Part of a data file
===============

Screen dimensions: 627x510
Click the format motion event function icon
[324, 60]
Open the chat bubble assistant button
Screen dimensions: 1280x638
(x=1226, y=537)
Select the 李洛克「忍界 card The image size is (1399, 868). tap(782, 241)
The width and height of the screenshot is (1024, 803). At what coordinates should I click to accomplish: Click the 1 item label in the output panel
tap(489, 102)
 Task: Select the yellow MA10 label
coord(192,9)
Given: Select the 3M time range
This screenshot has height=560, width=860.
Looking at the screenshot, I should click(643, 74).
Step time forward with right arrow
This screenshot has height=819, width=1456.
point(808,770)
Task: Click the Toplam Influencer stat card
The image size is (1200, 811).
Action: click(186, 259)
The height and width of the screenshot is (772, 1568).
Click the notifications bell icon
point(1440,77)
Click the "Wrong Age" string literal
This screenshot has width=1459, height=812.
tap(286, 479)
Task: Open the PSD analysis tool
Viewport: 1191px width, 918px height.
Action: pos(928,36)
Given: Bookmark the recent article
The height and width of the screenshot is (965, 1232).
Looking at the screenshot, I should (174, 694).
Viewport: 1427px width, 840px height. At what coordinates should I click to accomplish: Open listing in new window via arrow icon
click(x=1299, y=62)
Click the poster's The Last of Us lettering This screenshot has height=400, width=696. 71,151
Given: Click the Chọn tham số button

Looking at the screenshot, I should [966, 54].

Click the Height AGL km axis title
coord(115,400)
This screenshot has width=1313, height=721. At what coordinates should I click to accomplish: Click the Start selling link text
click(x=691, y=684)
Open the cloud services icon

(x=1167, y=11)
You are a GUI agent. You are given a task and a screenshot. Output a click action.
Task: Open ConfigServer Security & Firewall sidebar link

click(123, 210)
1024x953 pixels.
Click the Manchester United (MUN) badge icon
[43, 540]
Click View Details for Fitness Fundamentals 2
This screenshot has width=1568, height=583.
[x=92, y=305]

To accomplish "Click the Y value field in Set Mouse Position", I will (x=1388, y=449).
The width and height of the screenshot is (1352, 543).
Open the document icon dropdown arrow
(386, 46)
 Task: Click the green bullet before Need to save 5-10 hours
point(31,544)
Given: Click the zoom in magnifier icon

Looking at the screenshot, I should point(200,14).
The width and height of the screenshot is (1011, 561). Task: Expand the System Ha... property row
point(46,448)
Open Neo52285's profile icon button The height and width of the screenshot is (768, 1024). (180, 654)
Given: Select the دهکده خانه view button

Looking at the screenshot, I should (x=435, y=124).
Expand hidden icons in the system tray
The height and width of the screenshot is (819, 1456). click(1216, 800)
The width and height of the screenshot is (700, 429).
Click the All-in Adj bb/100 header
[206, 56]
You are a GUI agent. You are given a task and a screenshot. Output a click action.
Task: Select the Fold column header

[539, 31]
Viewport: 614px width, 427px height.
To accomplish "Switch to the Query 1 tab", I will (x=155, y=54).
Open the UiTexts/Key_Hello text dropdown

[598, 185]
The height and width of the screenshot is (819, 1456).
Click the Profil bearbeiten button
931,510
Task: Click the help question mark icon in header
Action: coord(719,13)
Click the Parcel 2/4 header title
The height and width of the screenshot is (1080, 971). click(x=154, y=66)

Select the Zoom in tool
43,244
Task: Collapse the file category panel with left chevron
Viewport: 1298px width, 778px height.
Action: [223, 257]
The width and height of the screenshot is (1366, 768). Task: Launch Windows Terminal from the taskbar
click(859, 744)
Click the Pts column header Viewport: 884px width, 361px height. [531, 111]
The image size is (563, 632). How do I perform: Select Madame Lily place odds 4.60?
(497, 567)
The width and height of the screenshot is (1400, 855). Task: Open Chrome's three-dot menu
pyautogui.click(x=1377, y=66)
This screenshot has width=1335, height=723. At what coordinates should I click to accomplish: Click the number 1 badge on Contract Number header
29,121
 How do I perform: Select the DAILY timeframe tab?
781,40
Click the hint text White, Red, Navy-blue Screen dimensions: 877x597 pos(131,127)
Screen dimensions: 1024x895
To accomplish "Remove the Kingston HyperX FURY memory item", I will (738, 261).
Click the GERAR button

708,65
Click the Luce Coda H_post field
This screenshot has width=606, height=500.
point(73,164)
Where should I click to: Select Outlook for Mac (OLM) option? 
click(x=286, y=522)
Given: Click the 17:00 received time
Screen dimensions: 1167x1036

===============

→ **Short task**
Rewrite the data with "notifications bell" swapped for "alerts bell", keeping everything else the same.

→ **The result**
Screen dimensions: 627x510
Click the format motion event function icon
[324, 60]
Open the chat bubble assistant button
Screen dimensions: 1280x638
(x=1226, y=537)
Select the 李洛克「忍界 card The image size is (1399, 868). tap(782, 241)
The width and height of the screenshot is (1024, 803). At what coordinates should I click to accomplish: Click the 1 item label in the output panel
tap(489, 102)
 Task: Select the yellow MA10 label
coord(192,9)
Given: Select the 3M time range
This screenshot has height=560, width=860.
Looking at the screenshot, I should click(643, 74).
Step time forward with right arrow
This screenshot has height=819, width=1456.
point(808,770)
Task: Click the Toplam Influencer stat card
The image size is (1200, 811).
Action: click(186, 259)
The height and width of the screenshot is (772, 1568).
Click the alerts bell icon
point(1440,77)
Click the "Wrong Age" string literal
This screenshot has width=1459, height=812.
tap(286, 479)
Task: Open the PSD analysis tool
Viewport: 1191px width, 918px height.
Action: pos(928,36)
Given: Bookmark the recent article
The height and width of the screenshot is (965, 1232).
Looking at the screenshot, I should (174, 694).
Viewport: 1427px width, 840px height. At what coordinates should I click to accomplish: Open listing in new window via arrow icon
click(x=1299, y=62)
Click the poster's The Last of Us lettering This screenshot has height=400, width=696. 71,151
Given: Click the Chọn tham số button

Looking at the screenshot, I should [966, 54].

Click the Height AGL km axis title
coord(115,400)
This screenshot has width=1313, height=721. At what coordinates should I click to accomplish: Click the Start selling link text
click(x=691, y=684)
Open the cloud services icon

(x=1167, y=11)
You are a GUI agent. You are given a task and a screenshot. Output a click action.
Task: Open ConfigServer Security & Firewall sidebar link

click(123, 210)
1024x953 pixels.
Click the Manchester United (MUN) badge icon
[43, 540]
Click View Details for Fitness Fundamentals 2
This screenshot has width=1568, height=583.
[x=92, y=305]

To accomplish "Click the Y value field in Set Mouse Position", I will (x=1388, y=449).
The width and height of the screenshot is (1352, 543).
Open the document icon dropdown arrow
(386, 46)
 Task: Click the green bullet before Need to save 5-10 hours
point(31,544)
Given: Click the zoom in magnifier icon

Looking at the screenshot, I should point(200,14).
The width and height of the screenshot is (1011, 561). Task: Expand the System Ha... property row
point(46,448)
Open Neo52285's profile icon button The height and width of the screenshot is (768, 1024). (180, 654)
Given: Select the دهکده خانه view button

Looking at the screenshot, I should (x=435, y=124).
Expand hidden icons in the system tray
The height and width of the screenshot is (819, 1456). click(1216, 800)
The width and height of the screenshot is (700, 429).
Click the All-in Adj bb/100 header
[206, 56]
You are a GUI agent. You are given a task and a screenshot. Output a click action.
Task: Select the Fold column header

[539, 31]
Viewport: 614px width, 427px height.
To accomplish "Switch to the Query 1 tab", I will (x=155, y=54).
Open the UiTexts/Key_Hello text dropdown

[598, 185]
The height and width of the screenshot is (819, 1456).
Click the Profil bearbeiten button
931,510
Task: Click the help question mark icon in header
Action: coord(719,13)
Click the Parcel 2/4 header title
The height and width of the screenshot is (1080, 971). click(x=154, y=66)

Select the Zoom in tool
43,244
Task: Collapse the file category panel with left chevron
Viewport: 1298px width, 778px height.
Action: [223, 257]
The width and height of the screenshot is (1366, 768). Task: Launch Windows Terminal from the taskbar
click(859, 744)
Click the Pts column header Viewport: 884px width, 361px height. [531, 111]
The image size is (563, 632). How do I perform: Select Madame Lily place odds 4.60?
(497, 567)
The width and height of the screenshot is (1400, 855). Task: Open Chrome's three-dot menu
pyautogui.click(x=1377, y=66)
This screenshot has width=1335, height=723. At what coordinates should I click to accomplish: Click the number 1 badge on Contract Number header
29,121
 How do I perform: Select the DAILY timeframe tab?
781,40
Click the hint text White, Red, Navy-blue Screen dimensions: 877x597 pos(131,127)
Screen dimensions: 1024x895
To accomplish "Remove the Kingston HyperX FURY memory item", I will (738, 261).
Click the GERAR button

708,65
Click the Luce Coda H_post field
This screenshot has width=606, height=500.
point(73,164)
Where should I click to: Select Outlook for Mac (OLM) option? 
click(x=286, y=522)
Given: Click the 17:00 received time
Screen dimensions: 1167x1036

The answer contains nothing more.